Gegenstand des Teilprojekts 4 im OptiMD Forschungsnetz ist die Validierung genomischer Biomarker als Indikatoren für Erkrankungsrisiko, ungünstigen Therapieverlauf sowie für das Risiko eines Rückfalls bei Depression. Eigene Vorarbeiten sowie Erkenntnisse unserer Kooperationspartner weisen auf die besondere Bedeutung des Blut-Hirn-Schranken-Gens ABCB1, des Stressregulationsgens FKBP5 sowie der sog. „Gliotransmitter“-Gene P2RX4 und P2RX7 in Hinblick auf Depressionsrisiko und antidepressiven Therapieerfolg hin. Genomische Indikatoren der Aktivität dieser Gene auf Expressionsebene sowie deren epigenetische Modifikationen eignen sich als sog. genomische Biomarker, die in Hinblick auf ihren diagnostischen Einsatz bei Depression validiert werden sollen. Die Validierung dieser Biomarker erfolgt hinsichtlich

  1. dem therapeutischem Ansprechen auf die Therapie mit Antidepressiva,
  2. dem Rückfallrisiko bei remittierter Depression, sowie
  3. dem Risiko, an Depression neu zu erkranken (Ersterkrankungsrisiko).

2. Stichproben

Für die Prüfung der Studienziele werden insgesamt vier Kohorten untersucht. Für die ersten beiden Ziele (Validierung genomischer Biomarker für das therapeutisches Ansprechen auf die Therapie mit Antidepressiva sowie für das Rückfallrisiko bei remittierter Depression) werden zwei unabhängige Stichproben aus dem Munich Antidepressant Response Signature (MARS) Projekt untersucht; für das dritte Studienziel werden Kinder von Teilnehmern der Early Developmental Stages of Psychopathology (EDSP) Studie rekrutiert. Dabei werden epigenetische DNA-Marker bei Kindern von Eltern mit Major Depression (Risikostichprobe) mit denen von Kindern aus Familien ohne psychiatrische Vorgeschichte (Kontrollstichprobe) verglichen. In Zusammenarbeit mit unserem assoziierten Kooperationspartner, der Klinik für Kinder- und Jugendpsychiatrie der Ludwig-Maximilians-Universität (Prof. Dr. Gerd Schulte-Körne), wird eine klinische Replikationskohorte rekrutiert, in der die Ergebnisse der Familienstudie validiert werden.
Die folgende Abbildung gibt einen Überblick über die zu untersuchenden Stichproben und ordnet diese den Studienzielen zu.
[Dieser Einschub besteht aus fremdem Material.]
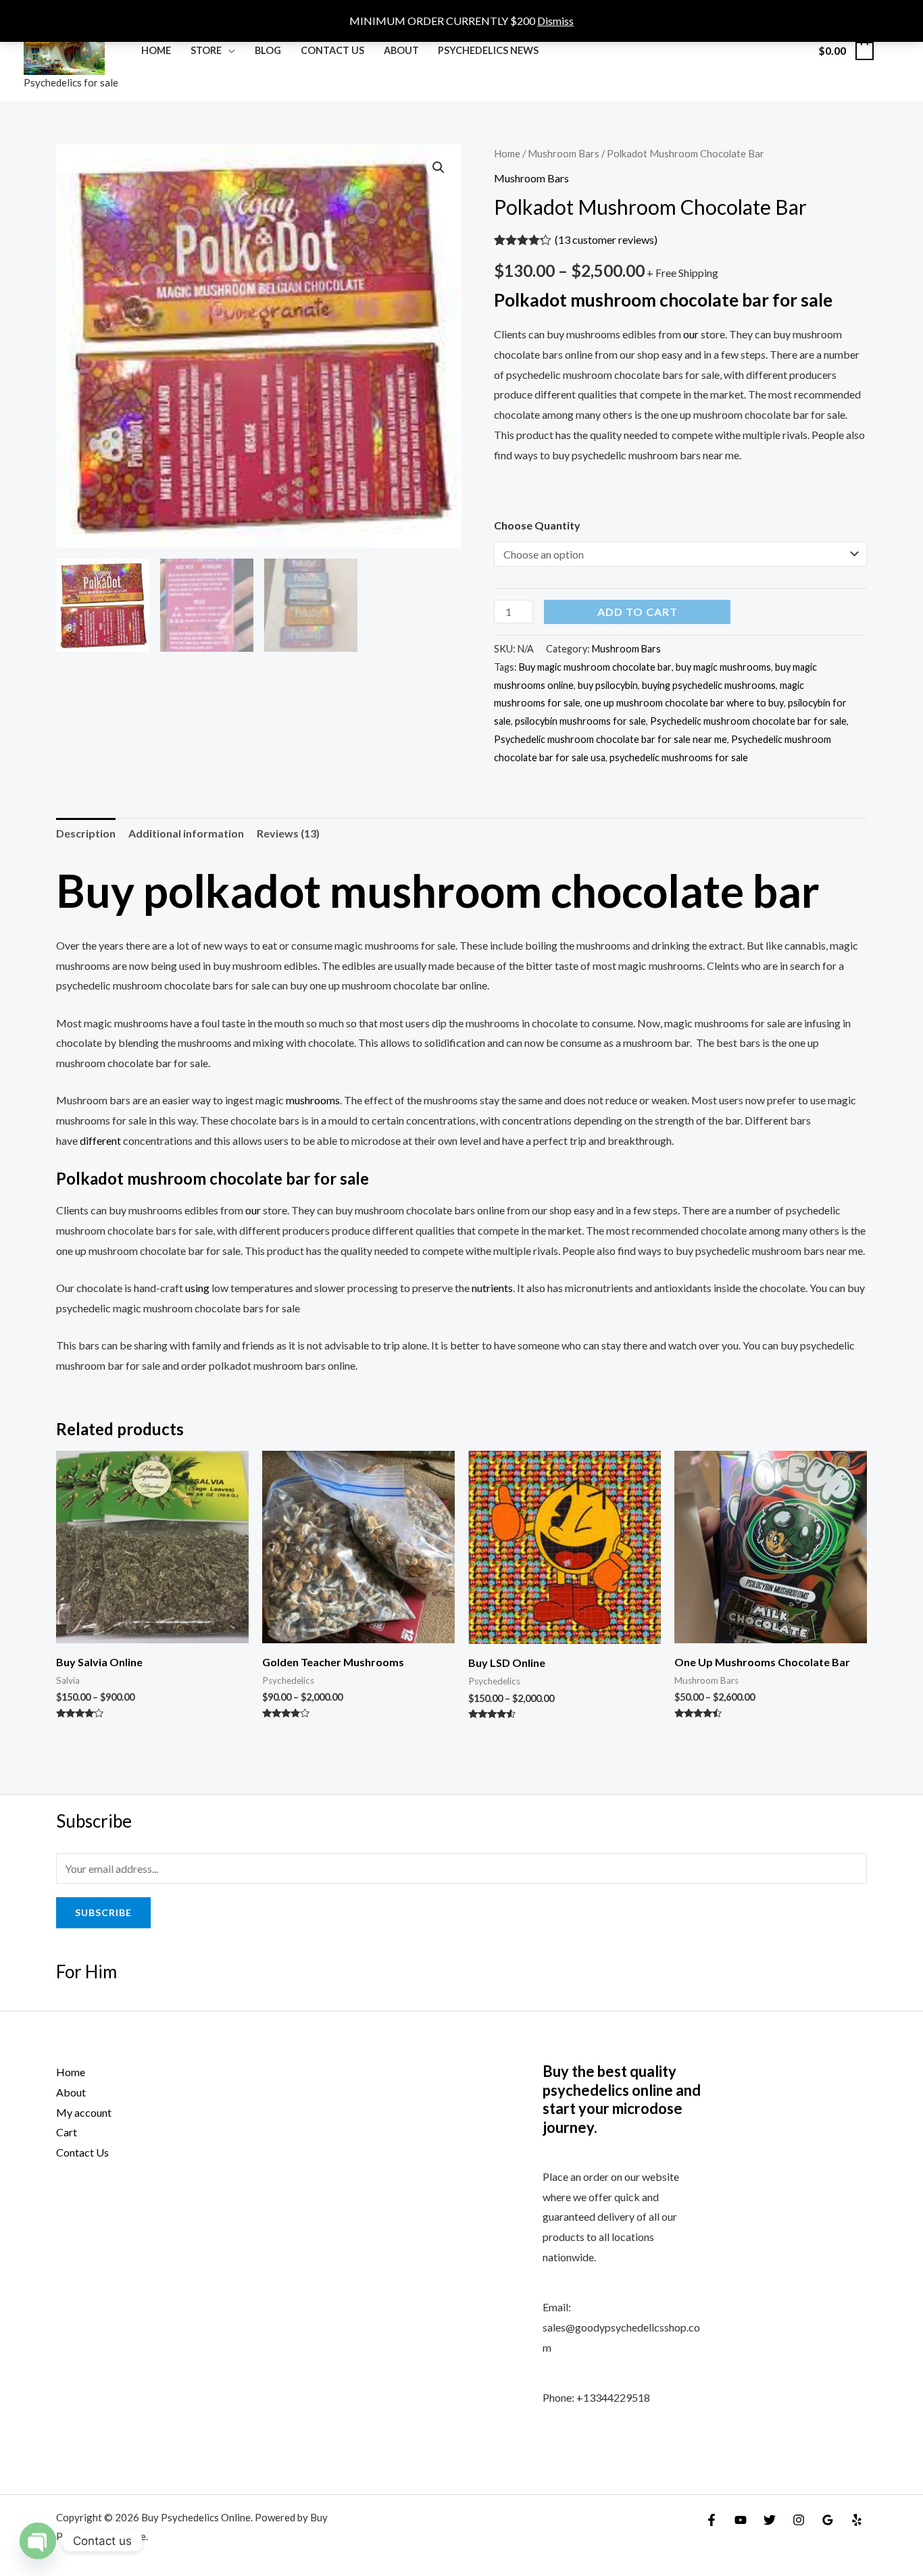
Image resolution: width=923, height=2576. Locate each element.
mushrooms (313, 1099)
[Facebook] (711, 2520)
Studiendesign Teilprojekt 4

Studiendesign zum Teilprojekt 4 des OptiMD Forschungsverbunds

3. Methodik

Für die Validierung genomischer Biomarker zum therapeutischen Ansprechen auf Antide-pressiva (Studienziel 1) werden 300 Patienten rekrutiert, die stationär oder ambulant zur Behandlung einer depressiven Episode am Max-Planck-Institut für Psychiatrie oder einer der Kliniken der Kooperationspartner aufgenommen wurden (MARS Kohorte 1). Genomische Biomarker werden bei Studienaufnahme sowie nach sechs Wochen Behandlung mit Antidepressiva erhoben. Krankheitsvorgeschichte sowie der weitere Behandlungsverlauf bis zur 8. Behandlungswoche werden mittels des etablierten MARS Studienprotokolls evaluiert. Für die Bearbeitung des zweiten Studienziels, der Validierung genomischer Biomarker für das Rückfallrisiko bei remittierter Depression, werden 200 ehemalige Patienten des MARS Projekts rekontaktiert, die sich zum Zeitpunkt ihrer Entlassung aus der Klinik im Zustand der Remission befanden, um das Auftreten eines potenziellen Erkrankungsrückfalls oder neuer Erkrankungsepisoden mit Hilfe eines Katamnese-Interviews systematisch zu erfassen (MARS Kohorte 2). Genomische Marker aus Bioproben dieser Patienten, die während ihrer vorherigen Teilnahme am MARS Projekt erhoben wurden, werden in Hinblick auf die Vorhersage des Rückfall- und Wiedererkrankungsrisikos validiert. Für das dritte Studienziel (Validierung genomischer Biomarker für das Ersterkrankungsrisiko) werden epigenetische Marker bei jeweils 50 Kindern und Jugendlichen mit und ohne elterliche Depressionsveranlagung evaluiert. Die Eltern der Kinder sind Teilnehmer der Early Developmental Stages of Psychopathology (EDSP) Studie, einer prospektiv-epidemiologischen Längsschnittstudie, die seit mehr als 20 Jahren am Max-Planck-Institut durchgeführt wird. Insgesamt 100 Teilnehmer der EDSP-Studie werden zusammen mit ihren Kindern für diesen Studienteil rekrutiert (EDSP Kohorte). Epigenetische Marker der Eltern und Kinder werden anhand von DNA aus einer Speichelprobe gemessen und zwischen Eltern mit einer Depressionserkrankung in der Vorgeschichte und Eltern ohne psychische Vorerkrankungen verglichen. Die als depressionsspezifisch identifizierten genomischen Marker werden in einer klinischen Fall/Kontrollkohorte mit 100 Teilnehmern, die an der Universitätsklinik für Kinder- und Jugendpsychiatrie der LMU München (CAP Kohorte) rekrutiert werden, validiert sowie an weiteren 100 MARS Patienten mit besonders günstigem vs. ungünstigem Erkrankungsverlauf.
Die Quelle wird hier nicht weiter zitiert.